Using the data object retrieval APIs

Data Lake is a scalable, elastic object store for capturing raw data in its original and native format. Data Lake provides interfaces for these tasks:

Retrieving a list of data objects stored in Data Lake
Retrieving a single data object by a data object ID
Marking an object as corrupt
Retrieving statistical information about a stored object

When you retrieve data from Data Lake with the Retrieval APIs, we recommend that you follow these best practices:

Use index timestamps, such as dl_document_indexed_date, for incremental retrieval patterns.
Apply a 5-second lag interval from the highest indexed timestamp that is referenced during a call. This is to ensure a comprehensive retrieval of data objects and limitation of incidents of data objects overlooking.
In an API call, sort data objects in an ascending order of an indexed timestamp to allow the last object's timestamp to be referenced.
Whenever possible, refrain from using wildcard searches.
Whenever possible, include dl_document_name as part of your filter for the data objects to retrieve from Data Lake.
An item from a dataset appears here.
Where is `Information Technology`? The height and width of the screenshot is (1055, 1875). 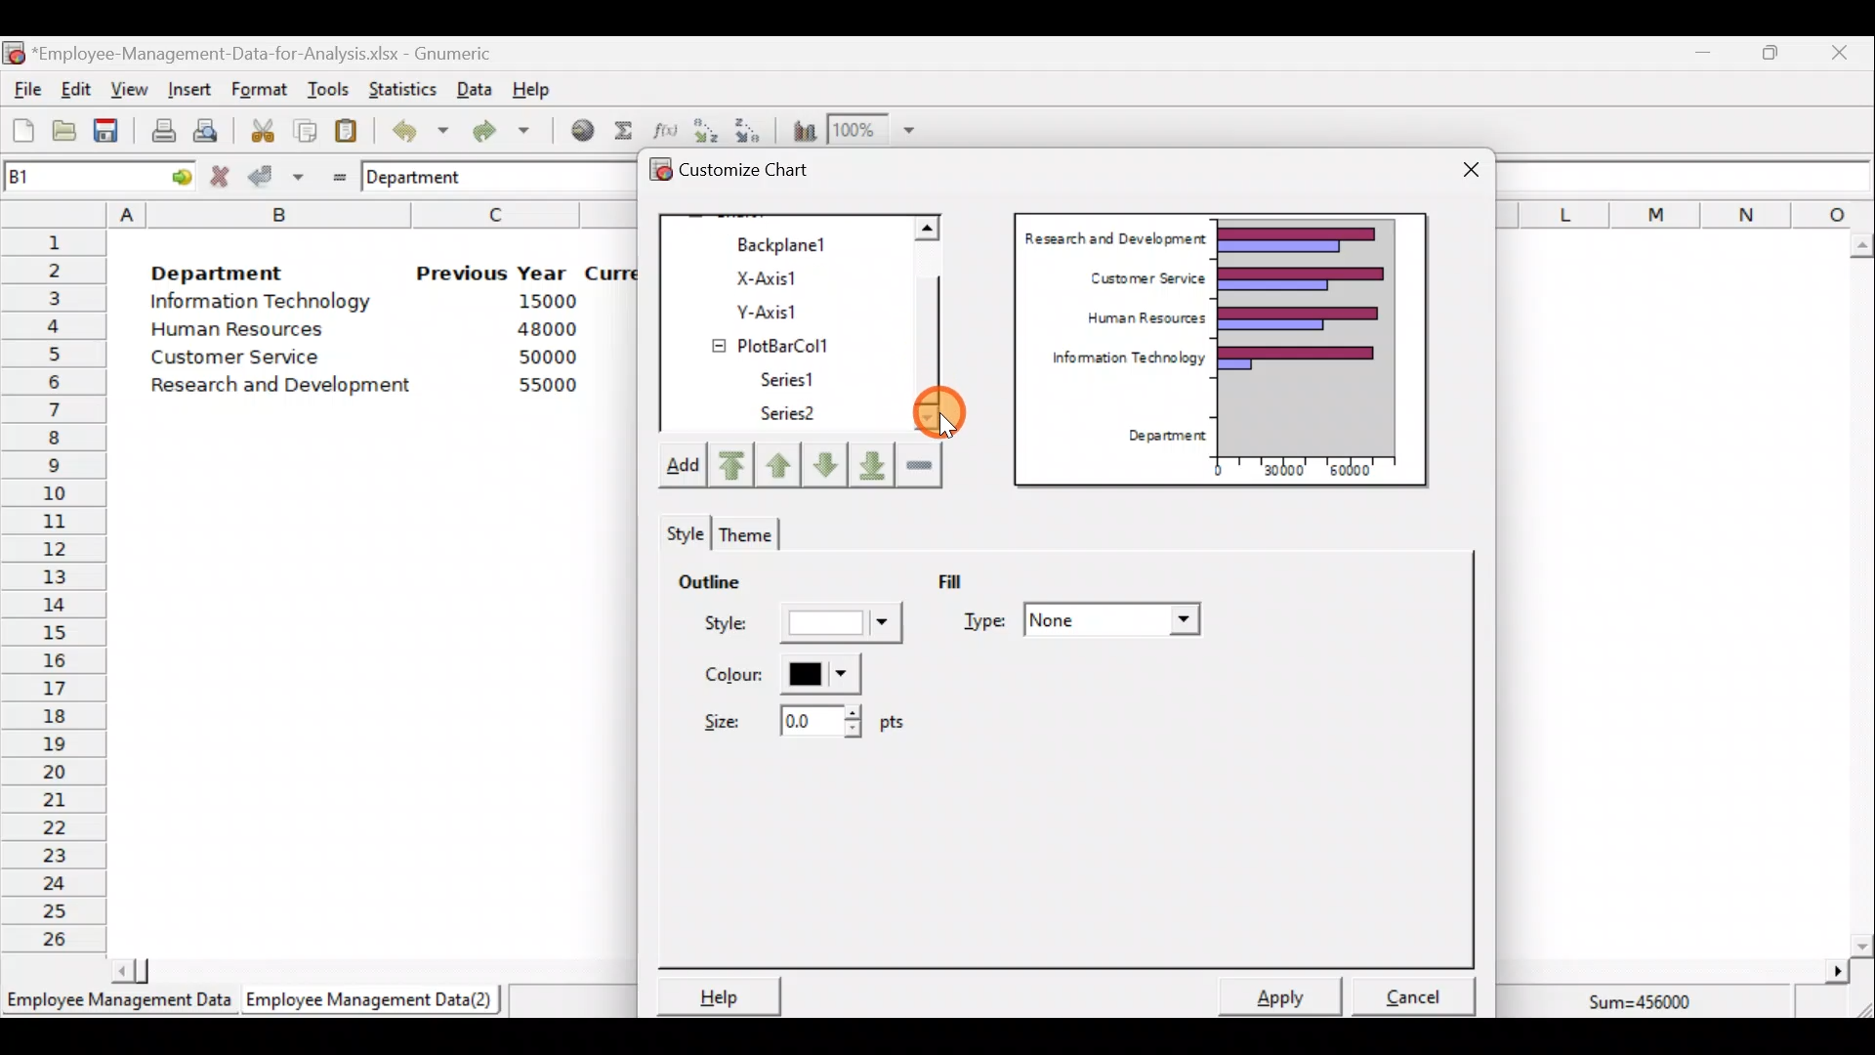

Interface and consumption methods are exposed through the Data Lake API Service registered within the Data Fabric Suite in API Gateway. For more information on how to use API Gateway and how to interact with Swagger documentation for the API methods, see ION documentation.

By default, the content in Data Lake is stored, and streamed to clients, in a compressed state. For exceptionally large content retrievals, especially through the /dataobjects/byfilter API, this deflating content method ensures that performance of the gateway and requesting clients remains nominal.

Authorized API applications and RESTful API clients that are used for API testing can advertise supported content encoding to the server. To stream and persist data in a compressed format, the requesting party can configure their request with this request header: Accept-Encoding: deflate. With the identity value in a request HTTP header, clients can stream their requested content with no encoding in place. This setting is typically configured with this request format: Accept-Encoding: identity. Not all clients support the identity value. See your API application or client’s documentation to determine whether these request HTTP header values are supported.

Note: The Data Lake JDBC driver is available only for multi-tenant Cloud customers who use Infor Birst.